But also, the wonder, and I’m not sure, I think sometimes — there’s been a lot of criticality about hackathon approaches to disability stuff, because it does frame it in this kind of like, “Oh, well, if you just get enough energetic people in the room for a concentrated amount of time, we can just whip this thing out!” As though any misfit condition is reducible to a kind of mechanical fix.

I do think one should be wary of some of the frames of those things. But the wonder of a sustained engagement and building something together, especially something that comes from someone’s wishes, as in Amanda’s case or Alice’s case, in addition to their needs, I do think — that’s Sara’s kind of Operative Theory of Change.
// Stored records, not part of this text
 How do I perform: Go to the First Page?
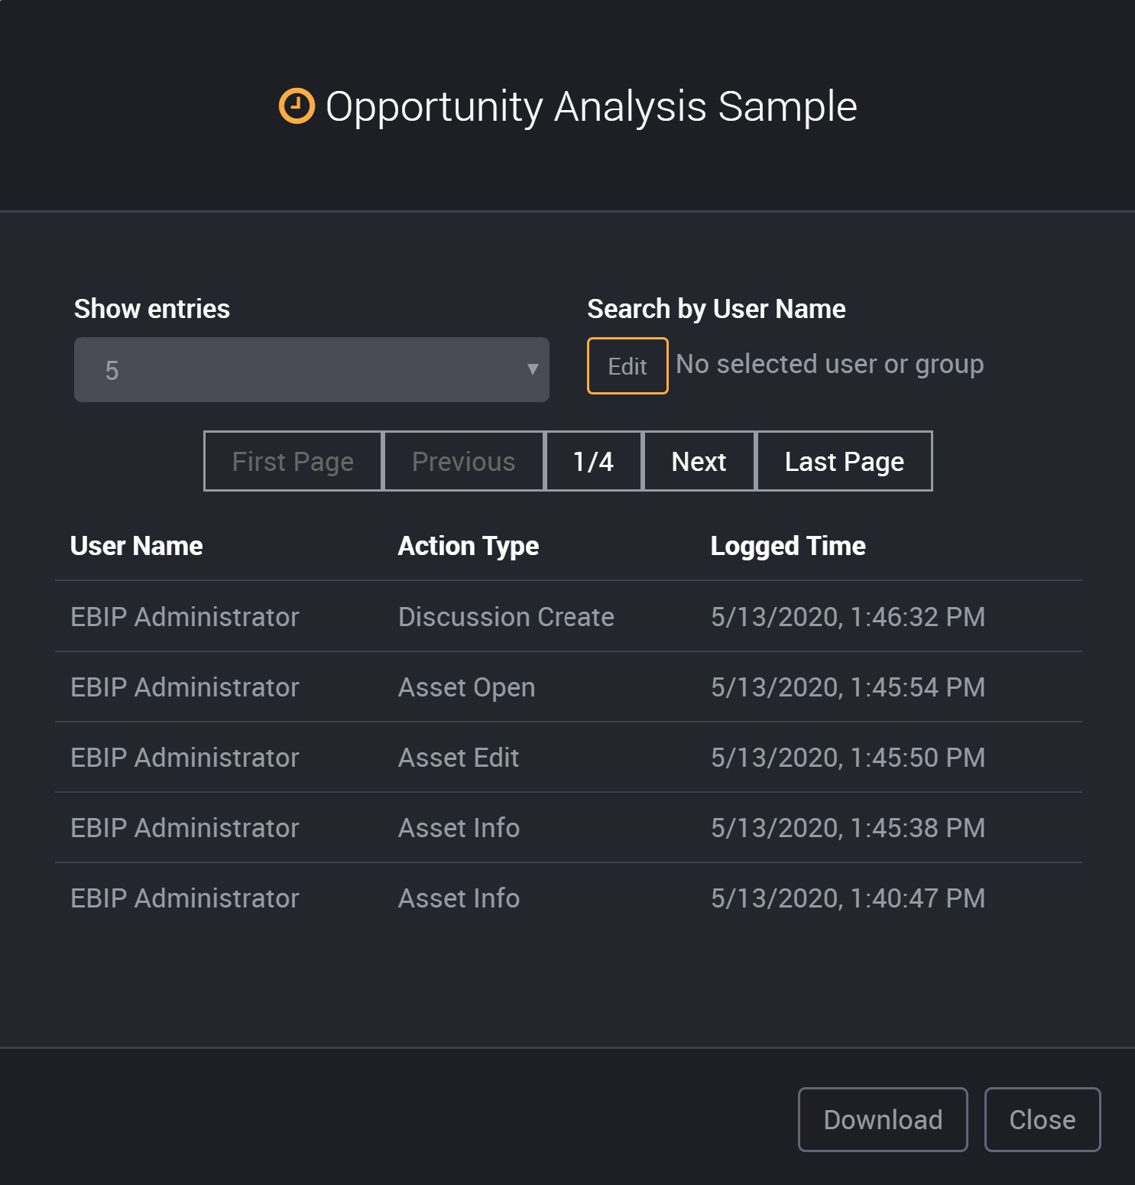click(293, 462)
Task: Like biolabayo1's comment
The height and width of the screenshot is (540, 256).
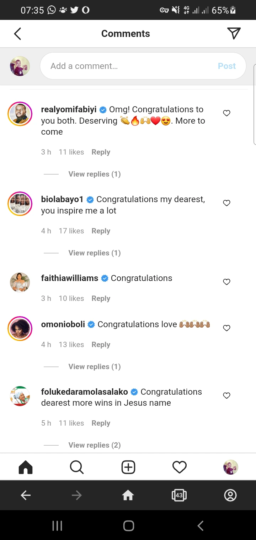Action: coord(226,203)

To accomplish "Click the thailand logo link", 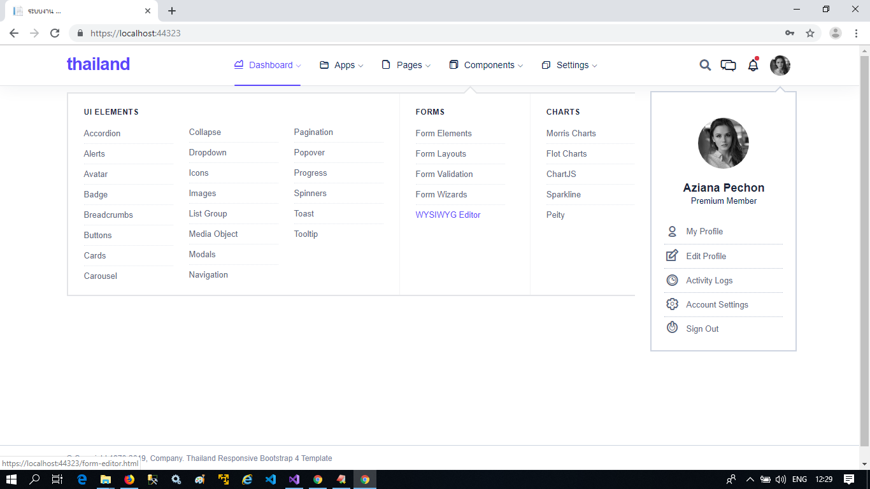I will point(98,64).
That when our wonder is activated, and when our sense of connection is activated, you don’t have to think of this, “Oh, those poor people out there, let me go and sustain my energy to save them.” No, if it comes from you, from that real place of finding your own body in that same interaction, then you don’t have to fake it, you know it, because you know it in your bones.

SK: Yeah, I can definitely see that as such a wonderful way to both always know what to do, because I think we have a sense of when people are being treated like a human and when you’re being treated like a human, and I think that barometer is very trustworthy, so I think it helps in this process.

And reflecting back to your own life, I mean, I’m thinking about, when are moments where I’ve felt most disabled. They’re often probably moments I’ve felt most humiliated or most angry at the world, and also it makes it the hardest to talk about because I saw myself reduced to something that I think I’m above or beyond.

I have two little kids and everyone says their life is so great, but them not being able to talk and seeing a world of talking around them, as I know, is very difficult and painful for them. And not to just infantilize them. We have another layer of assistive technology with voice and a lot more things coming on. What’s your sense of the role that’s playing in both how we feel more able than how we relate to disabled people?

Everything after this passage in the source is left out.